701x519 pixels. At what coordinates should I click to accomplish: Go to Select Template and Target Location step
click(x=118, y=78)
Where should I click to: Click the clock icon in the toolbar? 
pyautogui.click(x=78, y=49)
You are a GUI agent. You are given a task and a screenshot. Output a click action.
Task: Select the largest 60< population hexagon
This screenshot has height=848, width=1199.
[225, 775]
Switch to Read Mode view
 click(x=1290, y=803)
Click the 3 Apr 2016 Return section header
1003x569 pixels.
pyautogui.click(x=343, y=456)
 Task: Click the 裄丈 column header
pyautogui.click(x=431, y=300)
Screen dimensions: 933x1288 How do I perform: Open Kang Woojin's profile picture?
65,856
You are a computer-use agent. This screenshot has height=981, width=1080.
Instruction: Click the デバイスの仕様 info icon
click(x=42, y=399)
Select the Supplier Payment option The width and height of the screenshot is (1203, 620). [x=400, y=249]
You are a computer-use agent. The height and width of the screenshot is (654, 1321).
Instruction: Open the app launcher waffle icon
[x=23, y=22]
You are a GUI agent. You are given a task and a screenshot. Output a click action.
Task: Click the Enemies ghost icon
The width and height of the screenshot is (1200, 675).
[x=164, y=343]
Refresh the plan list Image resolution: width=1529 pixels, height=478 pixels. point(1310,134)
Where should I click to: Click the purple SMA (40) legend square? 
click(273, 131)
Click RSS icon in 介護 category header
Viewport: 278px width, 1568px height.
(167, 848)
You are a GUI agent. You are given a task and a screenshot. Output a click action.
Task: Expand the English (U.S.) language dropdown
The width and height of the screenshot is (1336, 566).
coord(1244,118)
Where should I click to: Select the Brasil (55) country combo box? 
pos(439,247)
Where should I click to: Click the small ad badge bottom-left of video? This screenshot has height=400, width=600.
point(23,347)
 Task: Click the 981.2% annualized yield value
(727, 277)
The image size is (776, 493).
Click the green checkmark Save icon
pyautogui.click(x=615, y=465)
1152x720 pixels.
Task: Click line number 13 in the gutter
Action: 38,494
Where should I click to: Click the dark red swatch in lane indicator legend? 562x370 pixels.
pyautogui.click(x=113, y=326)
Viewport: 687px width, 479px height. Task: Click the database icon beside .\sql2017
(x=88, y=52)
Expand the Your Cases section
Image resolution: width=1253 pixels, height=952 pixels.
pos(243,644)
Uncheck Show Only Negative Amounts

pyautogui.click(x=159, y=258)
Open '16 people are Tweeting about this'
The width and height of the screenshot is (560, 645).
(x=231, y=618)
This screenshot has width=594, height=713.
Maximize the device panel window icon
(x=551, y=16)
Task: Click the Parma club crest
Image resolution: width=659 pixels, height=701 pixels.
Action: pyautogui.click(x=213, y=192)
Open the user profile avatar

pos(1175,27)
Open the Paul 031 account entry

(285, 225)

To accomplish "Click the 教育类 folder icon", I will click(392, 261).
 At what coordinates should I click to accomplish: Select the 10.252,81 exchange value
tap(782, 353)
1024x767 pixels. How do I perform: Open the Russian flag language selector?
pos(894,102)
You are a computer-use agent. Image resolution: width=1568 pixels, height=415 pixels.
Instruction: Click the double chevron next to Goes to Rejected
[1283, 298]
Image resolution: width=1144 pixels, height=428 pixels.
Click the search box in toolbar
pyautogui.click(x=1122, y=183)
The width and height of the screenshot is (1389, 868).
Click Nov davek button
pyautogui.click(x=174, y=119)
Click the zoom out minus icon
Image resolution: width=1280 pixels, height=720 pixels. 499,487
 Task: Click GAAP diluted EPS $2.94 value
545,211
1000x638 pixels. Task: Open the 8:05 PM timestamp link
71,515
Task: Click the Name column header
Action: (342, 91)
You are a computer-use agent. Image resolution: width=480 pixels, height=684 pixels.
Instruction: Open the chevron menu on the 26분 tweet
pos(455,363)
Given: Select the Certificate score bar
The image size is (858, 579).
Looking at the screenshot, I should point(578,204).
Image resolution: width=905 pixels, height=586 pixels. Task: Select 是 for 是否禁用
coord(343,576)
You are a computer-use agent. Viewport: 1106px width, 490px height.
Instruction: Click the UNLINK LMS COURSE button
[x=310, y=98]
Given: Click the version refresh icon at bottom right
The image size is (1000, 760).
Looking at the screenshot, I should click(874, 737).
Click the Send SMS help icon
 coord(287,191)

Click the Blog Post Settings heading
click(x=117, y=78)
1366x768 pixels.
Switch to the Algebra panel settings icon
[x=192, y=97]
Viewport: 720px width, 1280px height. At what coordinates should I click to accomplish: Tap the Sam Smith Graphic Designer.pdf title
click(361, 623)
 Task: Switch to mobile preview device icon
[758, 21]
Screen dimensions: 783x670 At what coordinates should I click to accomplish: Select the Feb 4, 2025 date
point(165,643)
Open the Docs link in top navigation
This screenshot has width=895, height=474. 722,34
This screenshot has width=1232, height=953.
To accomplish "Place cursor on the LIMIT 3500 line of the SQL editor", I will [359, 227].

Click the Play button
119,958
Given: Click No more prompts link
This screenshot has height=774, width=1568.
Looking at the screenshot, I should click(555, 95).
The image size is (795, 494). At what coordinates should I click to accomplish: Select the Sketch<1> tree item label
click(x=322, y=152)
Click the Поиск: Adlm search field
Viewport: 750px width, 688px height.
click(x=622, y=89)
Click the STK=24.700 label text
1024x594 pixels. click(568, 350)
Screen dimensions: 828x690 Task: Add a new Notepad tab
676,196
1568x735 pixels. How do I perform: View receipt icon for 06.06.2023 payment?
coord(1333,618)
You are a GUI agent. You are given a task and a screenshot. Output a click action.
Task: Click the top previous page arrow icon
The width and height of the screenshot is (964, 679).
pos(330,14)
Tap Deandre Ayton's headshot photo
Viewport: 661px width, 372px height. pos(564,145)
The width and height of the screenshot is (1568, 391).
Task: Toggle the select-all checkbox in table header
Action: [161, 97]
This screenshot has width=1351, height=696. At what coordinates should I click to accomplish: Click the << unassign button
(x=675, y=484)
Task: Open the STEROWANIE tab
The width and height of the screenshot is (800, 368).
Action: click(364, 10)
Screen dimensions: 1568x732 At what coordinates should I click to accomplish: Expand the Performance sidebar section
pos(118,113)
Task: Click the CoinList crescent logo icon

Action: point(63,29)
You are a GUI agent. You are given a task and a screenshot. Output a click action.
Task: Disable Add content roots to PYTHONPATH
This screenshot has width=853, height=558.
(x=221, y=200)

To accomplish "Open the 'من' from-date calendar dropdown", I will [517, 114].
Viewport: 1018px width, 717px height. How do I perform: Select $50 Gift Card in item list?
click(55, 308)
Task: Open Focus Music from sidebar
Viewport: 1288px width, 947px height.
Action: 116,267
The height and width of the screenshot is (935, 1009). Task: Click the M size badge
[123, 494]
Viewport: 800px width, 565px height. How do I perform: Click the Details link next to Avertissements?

> _Exercise requirements_
The lines from the start of the entries above through the line containing "You are a computer-use agent. This" are the ones to return, please; copy them exactly and include both ends.

> _Response_
701x519 pixels. At what coordinates should I click to accomplish: Go to Select Template and Target Location step
click(x=118, y=78)
Where should I click to: Click the clock icon in the toolbar? 
pyautogui.click(x=78, y=49)
You are a GUI agent. You are given a task and a screenshot. Output a click action.
Task: Select the largest 60< population hexagon
This screenshot has height=848, width=1199.
[225, 775]
Switch to Read Mode view
 click(x=1290, y=803)
Click the 3 Apr 2016 Return section header
1003x569 pixels.
pyautogui.click(x=343, y=456)
 Task: Click the 裄丈 column header
pyautogui.click(x=431, y=300)
Screen dimensions: 933x1288 How do I perform: Open Kang Woojin's profile picture?
65,856
You are a computer-use agent. This screenshot has height=981, width=1080.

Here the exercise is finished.